# Kann man ein Formular in JSP auch per Tastendruck ohne Javascript-Verwendung abschicken?



## ebruss17 (16. Dez 2014)

Hallo Community,

ich habe eine JSP-Seite aufgebaut, die eine Verbindung zur Datenbank herstellt und auf der Seite die Tabelle auch ausgibt. Nun habe ich zwei input-Felder eingebaut, in dessen ich nach Datenbankspalten filtern kann. Das geschieht momentan alles noch mit einem Submit-Button (mit dem Namen "Suchen").
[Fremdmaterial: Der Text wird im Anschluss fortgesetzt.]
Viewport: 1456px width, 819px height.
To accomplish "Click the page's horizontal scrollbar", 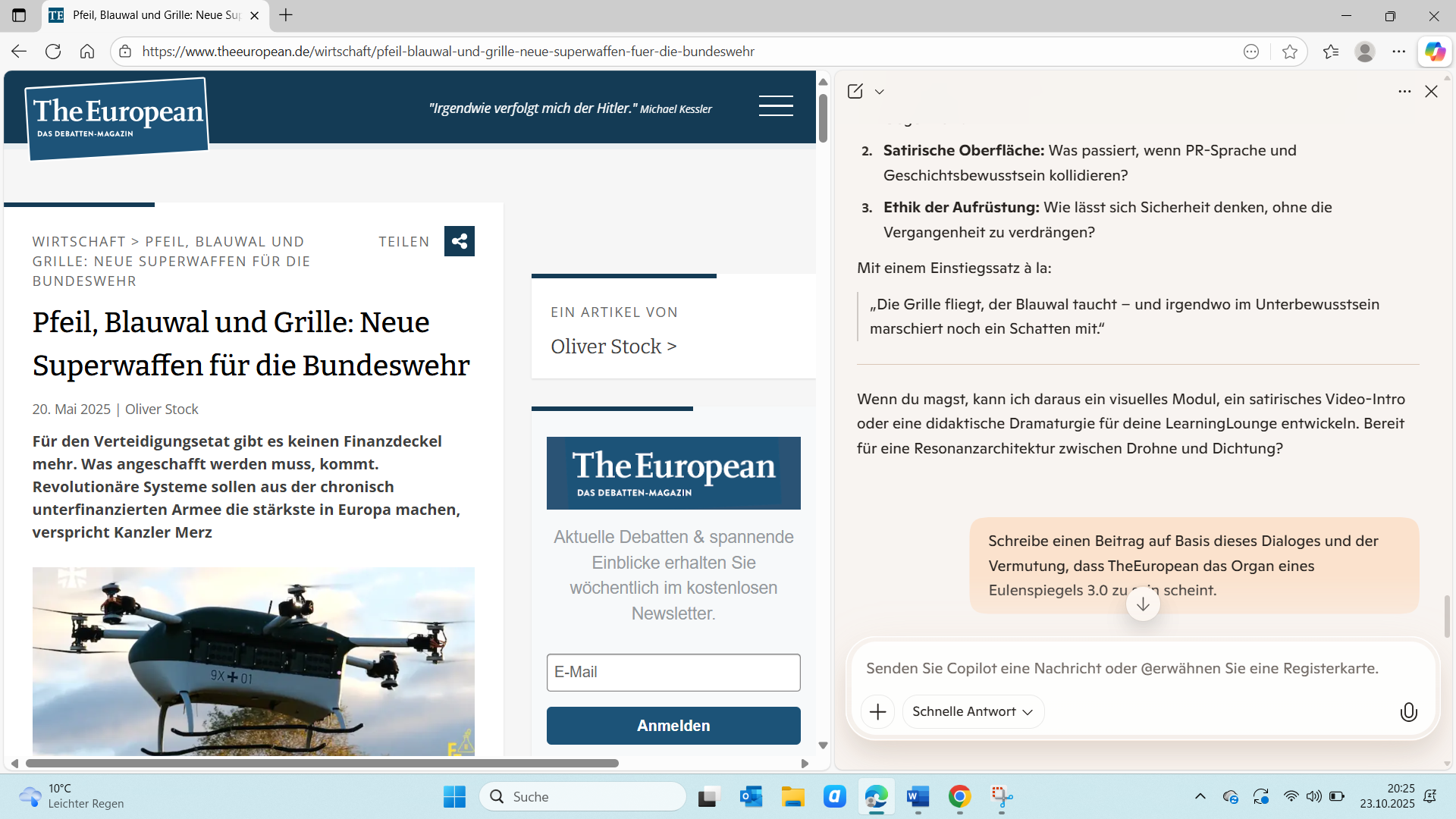I will coord(322,763).
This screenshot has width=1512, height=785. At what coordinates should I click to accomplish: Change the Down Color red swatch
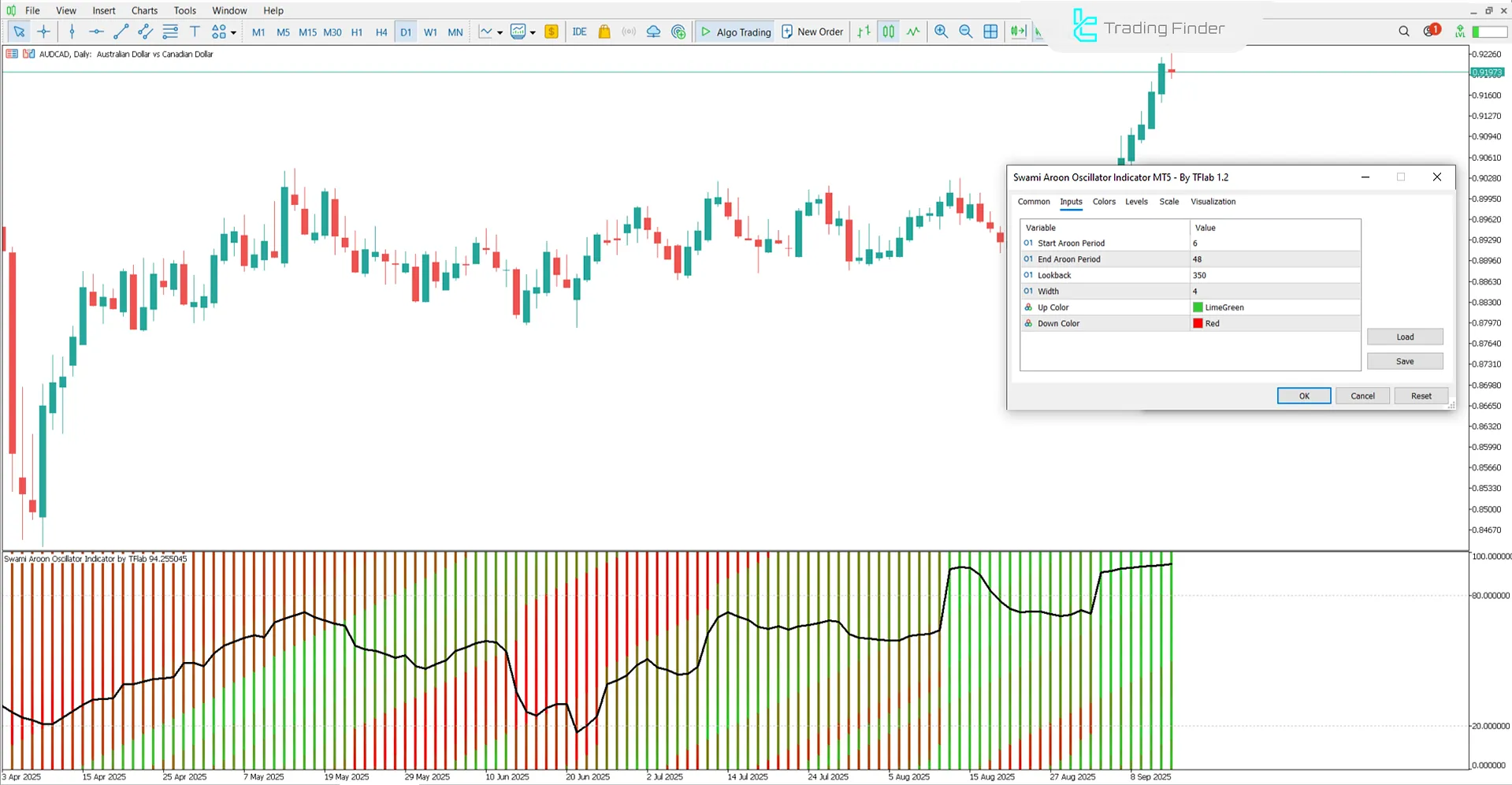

Ich möchte das aber nicht mit einem Button verwirklichen, sondern, wenn ich auf die ENTER-Taste drücke soll das gefiltert werden, also ohne einen Button. Wie könnte ich das am besten umsetzen. Dafür möchte ich Javascript oder so etwas wie jQuery nicht einsetzen....


----------



## Tobse (16. Dez 2014)

Normalerweise wird ein Formular automatisch gesubmitted wenn du in einem Input-Feld die Enter-Taste drückst.

Wo wäre denn das Problem mit JavaScript?


----------



## Joose (16. Dez 2014)

Mit Tabulator "springen" bis der Button fokusiert ist und dann ENTER drücken.


----------